Hadar menyesalkan sikap KPU yang tunduk pada kemauan partai sehingga membatalkan revisi Peraturan KPU Nomor 10 Tahun 2023 yang tidak memiliki keberpihakan terhadap kepentingan politik perempuan. Padahal, kata dia, dalam membuat keputusan atau menetapkan suatu peraturan, KPU telah dijamin dalam Undang-Undang Dasar dan ditegaskan oleh putusan Mahkamah Konstitusi Nomor 92/PUU-XIV/2016. “Kami menilai KPU tunduk pada permintaan partai,” ujarnya. “Padahal KPU mempunyai kewenangan membuat regulasi secara mandiri.”

Menurut Hadar, patut diduga KPU melanggar kode etik penyelenggara pemilu karena tidak bisa menjaga independensinya dalam membuat regulasi sehingga berpotensi merugikan hak politik perempuan. Atas dugaan pelanggaran tersebut, Koalisi Masyarakat Sipil pada Selasa lalu mengadukan seluruh komisioner KPU ke DKPP. “Total ada lima pengadu, termasuk saya,” ujar komisioner KPU periode 2012-2017 itu.
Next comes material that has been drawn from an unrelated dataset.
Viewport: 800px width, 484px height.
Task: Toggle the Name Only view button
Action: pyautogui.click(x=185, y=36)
Sejumlah kader Partai Gerinda mendatangi gedung Komisi Pemilihan Umum saat pendaftaranbacaleg DPR, Jakarta, 13 Mei 2023. TEMPO/Febri Angga Palguna

Daerah yang Terimbas Regulasi KPU

Salah satu contoh daerah yang terimbas aturan tersebut ada di dapil IV di Kabupaten Bogor, Jawa Barat. Dari 18 partai peserta pemilu, sebanyak 12 partai mendaftarkan caleg perempuan kurang dari 30 persen. Partai tersebut adalah Partai Kebangkitan Bangsa (PKB), Gerakan Indonesia Raya (Gerindra), NasDem, Gelora, Hanura, Partai Amanat Nasional (PAN), Persatuan Bulan Bintang (PBB), Demokrat, Partai Solidaritas Indonesia (PSI), Partai Persatuan Indonesia (Perindo), Partai Persatuan Pembangunan (PPP), dan Partai Ummat. “Partai-partai itu hanya menempatkan dua bakal caleg perempuan, yang artinya hanya 28,6 persen,” ujar kuasa hukum Koalisi Masyarakat Sipil Peduli Keterwakilan Perempuan, Fadli Ramadhanil.
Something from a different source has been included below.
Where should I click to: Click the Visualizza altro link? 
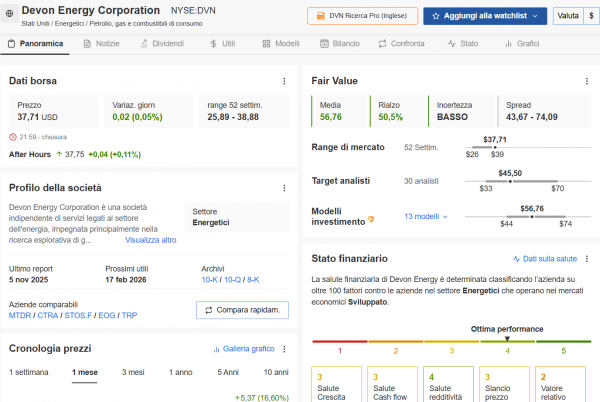pos(150,241)
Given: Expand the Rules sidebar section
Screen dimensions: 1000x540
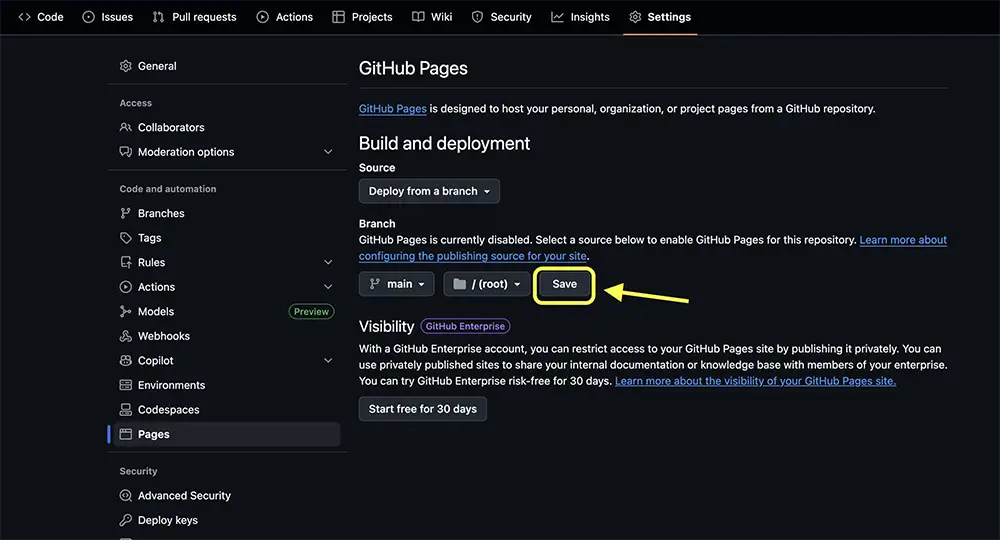Looking at the screenshot, I should tap(328, 262).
Menanggapi hal itu, Wakil Ketua PKB Kabupaten Bogor, Hendra Ningrat, menegaskan, partainya telah memenuhi syarat untuk mendaftarkan bakal caleg perempuan di dapil tersebut. KPU pun telah menyatakan PKB di Kabupaten Bogor memenuhi syarat untuk menjadi peserta pemilu di dapil IV Bogor. “Kalau belum memenuhi syarat, tentu kami dinyatakan TMS atau tidak memenuhi syarat.”

Berbeda dengan Kabupaten Bogor. Di Depok hanya ada satu partai yang mendaftarkan bakal caleg perempuan kurang dari 30 persen, yakni Partai Demokrat di dapil V Depok yang memiliki alokasi 11 kursi. Di daerah pemilihan tersebut, Demokrat hanya menempatkan tiga bakal caleg perempuan dalam daftar pemilihan untuk wilayah Cilodong-Tapos itu.
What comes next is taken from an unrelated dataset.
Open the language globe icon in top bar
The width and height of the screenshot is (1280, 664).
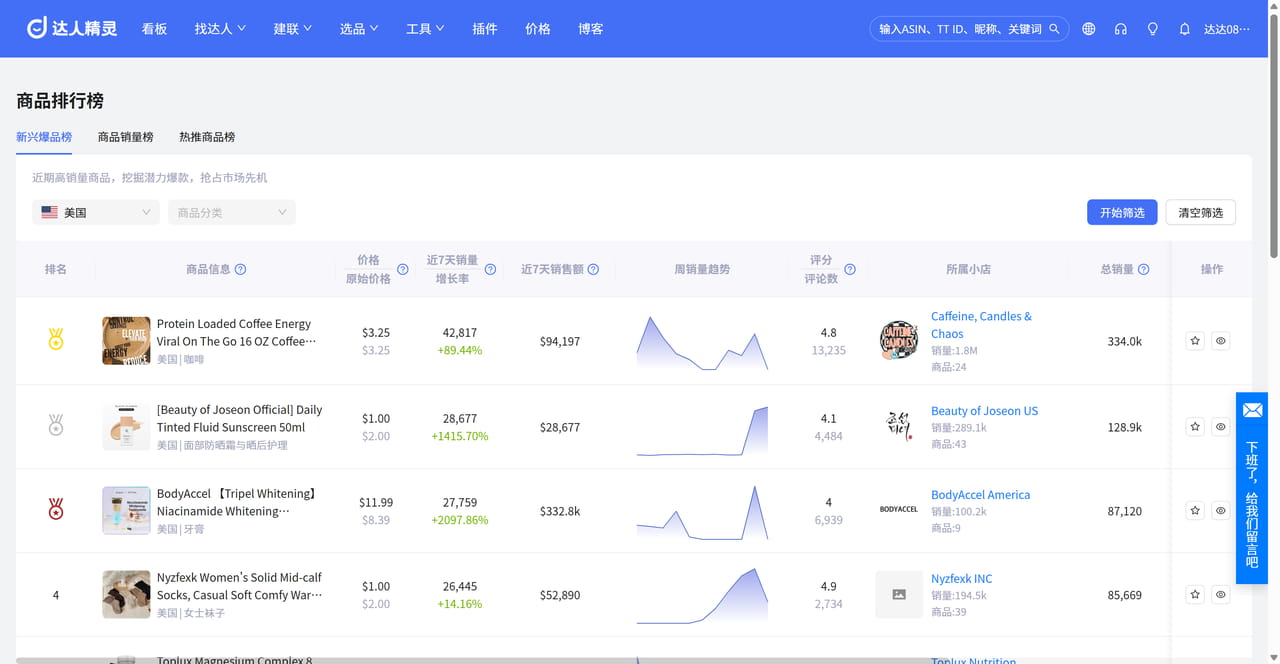point(1088,29)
Ketua Demokrat Depok, Edy Sitorus, mengatakan tidak mudah menjaring caleg perempuan untuk mau maju menjadi legislator. “Tapi secara akumulasi keterwakilan perempuan yang menjadi bakal caleg dari Partai Demokrat telah mencapai 36 persen di Depok,” ucapnya.

Perempuan Sepatutnya Tersinggung oleh Peraturan KPU 

Manajer Komunikasi International NGO Forum on Indonesian Development, Intan Bedisa, mengatakan perempuan di Indonesia sudah sepatutnya tersinggung oleh Pasal 8 ayat 2 Peraturan KPU Nomor 10/2023 itu. Sebab, Intan menilai peraturan tersebut mencerabut hak berpolitik perempuan Indonesia. ”Kita semua tahu bahwa ‘ongkos’ perempuan untuk berpolitik sudah mahal, bukan hanya materi, tapi juga segala dampak budaya patriarki yang mengungkung perempuan untuk berpolitik," ujarnya.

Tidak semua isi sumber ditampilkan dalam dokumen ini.